##### DATA PROVIDED #####
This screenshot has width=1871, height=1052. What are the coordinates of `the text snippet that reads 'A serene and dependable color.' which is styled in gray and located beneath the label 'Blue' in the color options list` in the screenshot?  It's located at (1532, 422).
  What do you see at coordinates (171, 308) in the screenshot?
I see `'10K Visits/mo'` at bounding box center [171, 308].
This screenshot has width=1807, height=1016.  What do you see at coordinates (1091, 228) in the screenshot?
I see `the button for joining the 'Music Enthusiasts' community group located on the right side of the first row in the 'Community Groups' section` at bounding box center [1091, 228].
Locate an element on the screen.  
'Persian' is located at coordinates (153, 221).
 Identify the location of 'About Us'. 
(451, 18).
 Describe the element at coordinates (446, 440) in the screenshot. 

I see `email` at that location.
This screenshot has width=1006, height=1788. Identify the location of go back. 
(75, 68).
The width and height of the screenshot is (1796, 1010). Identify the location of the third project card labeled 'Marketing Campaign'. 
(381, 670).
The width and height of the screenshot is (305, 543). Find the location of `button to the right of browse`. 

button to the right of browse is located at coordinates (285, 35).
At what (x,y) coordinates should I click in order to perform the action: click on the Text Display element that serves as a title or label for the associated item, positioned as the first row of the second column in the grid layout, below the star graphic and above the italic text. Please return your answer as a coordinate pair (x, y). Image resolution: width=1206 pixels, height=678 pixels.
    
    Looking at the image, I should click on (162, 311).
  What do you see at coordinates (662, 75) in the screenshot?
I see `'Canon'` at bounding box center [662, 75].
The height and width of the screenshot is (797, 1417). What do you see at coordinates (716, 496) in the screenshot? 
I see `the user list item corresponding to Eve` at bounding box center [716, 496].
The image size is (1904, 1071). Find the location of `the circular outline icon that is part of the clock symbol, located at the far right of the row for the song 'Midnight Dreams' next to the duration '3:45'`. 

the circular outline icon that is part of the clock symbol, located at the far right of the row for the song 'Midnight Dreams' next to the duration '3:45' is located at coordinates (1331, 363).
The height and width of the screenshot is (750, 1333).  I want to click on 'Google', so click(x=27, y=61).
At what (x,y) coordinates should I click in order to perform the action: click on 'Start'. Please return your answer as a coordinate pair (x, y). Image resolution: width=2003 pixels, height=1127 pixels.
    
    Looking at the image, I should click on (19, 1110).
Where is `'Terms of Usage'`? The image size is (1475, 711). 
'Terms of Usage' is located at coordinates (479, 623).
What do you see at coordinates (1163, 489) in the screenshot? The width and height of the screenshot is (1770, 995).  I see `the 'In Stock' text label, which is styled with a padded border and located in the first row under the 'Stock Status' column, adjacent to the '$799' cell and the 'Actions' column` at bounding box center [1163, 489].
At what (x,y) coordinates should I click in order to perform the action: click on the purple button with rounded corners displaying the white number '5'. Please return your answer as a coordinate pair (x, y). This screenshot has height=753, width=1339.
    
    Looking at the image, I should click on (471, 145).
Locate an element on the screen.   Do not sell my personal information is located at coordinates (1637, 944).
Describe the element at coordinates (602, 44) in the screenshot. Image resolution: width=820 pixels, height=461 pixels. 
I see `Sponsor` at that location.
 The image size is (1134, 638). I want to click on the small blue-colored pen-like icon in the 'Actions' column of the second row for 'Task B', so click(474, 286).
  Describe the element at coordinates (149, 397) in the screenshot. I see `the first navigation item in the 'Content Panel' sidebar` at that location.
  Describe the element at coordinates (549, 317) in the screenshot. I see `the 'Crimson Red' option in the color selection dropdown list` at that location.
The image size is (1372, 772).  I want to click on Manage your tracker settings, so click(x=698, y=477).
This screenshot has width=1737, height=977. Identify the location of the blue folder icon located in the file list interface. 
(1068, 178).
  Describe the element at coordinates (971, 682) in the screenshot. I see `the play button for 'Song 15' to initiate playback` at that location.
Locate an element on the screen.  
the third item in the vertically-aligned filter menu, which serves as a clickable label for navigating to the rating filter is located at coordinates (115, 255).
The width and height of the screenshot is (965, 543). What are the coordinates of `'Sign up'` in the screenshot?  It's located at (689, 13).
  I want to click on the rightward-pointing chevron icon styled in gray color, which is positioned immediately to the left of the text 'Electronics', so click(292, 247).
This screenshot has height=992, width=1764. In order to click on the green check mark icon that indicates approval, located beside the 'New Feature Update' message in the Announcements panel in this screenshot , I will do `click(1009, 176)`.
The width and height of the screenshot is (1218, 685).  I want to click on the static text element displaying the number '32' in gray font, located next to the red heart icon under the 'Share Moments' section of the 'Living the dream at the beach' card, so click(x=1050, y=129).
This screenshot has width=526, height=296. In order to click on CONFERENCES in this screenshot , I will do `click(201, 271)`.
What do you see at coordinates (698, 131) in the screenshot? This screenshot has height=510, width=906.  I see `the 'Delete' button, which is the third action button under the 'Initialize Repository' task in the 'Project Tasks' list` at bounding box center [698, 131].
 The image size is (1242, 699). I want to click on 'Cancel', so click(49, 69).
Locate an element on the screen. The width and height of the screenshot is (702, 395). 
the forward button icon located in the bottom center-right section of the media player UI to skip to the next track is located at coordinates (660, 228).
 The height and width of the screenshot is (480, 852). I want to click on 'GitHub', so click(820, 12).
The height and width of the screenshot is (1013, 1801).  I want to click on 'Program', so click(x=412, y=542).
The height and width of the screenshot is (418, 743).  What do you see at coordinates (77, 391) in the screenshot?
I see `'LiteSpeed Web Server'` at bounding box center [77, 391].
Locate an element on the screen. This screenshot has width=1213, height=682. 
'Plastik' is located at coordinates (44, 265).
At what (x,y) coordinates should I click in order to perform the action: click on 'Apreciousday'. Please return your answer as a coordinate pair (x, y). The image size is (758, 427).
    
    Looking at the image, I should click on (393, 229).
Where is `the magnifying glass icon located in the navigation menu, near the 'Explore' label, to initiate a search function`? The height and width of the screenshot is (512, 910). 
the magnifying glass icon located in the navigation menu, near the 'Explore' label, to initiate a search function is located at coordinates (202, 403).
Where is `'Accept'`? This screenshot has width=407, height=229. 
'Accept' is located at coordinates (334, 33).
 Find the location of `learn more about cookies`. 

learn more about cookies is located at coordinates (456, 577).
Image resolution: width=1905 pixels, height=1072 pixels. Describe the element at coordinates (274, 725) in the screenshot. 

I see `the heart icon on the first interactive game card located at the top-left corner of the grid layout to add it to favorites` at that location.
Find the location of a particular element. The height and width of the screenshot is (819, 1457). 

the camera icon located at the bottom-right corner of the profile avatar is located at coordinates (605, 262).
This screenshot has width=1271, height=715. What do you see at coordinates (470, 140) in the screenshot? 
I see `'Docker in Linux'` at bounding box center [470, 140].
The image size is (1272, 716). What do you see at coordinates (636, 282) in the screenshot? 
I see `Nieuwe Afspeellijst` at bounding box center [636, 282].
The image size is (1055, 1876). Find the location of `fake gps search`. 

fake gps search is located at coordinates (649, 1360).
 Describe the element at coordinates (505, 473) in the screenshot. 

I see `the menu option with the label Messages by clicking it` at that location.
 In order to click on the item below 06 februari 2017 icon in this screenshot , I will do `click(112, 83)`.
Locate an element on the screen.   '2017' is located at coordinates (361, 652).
#####
Report how many lines of the data above contain the string "function" with matching case. Reply with the number alone.

RESULT
2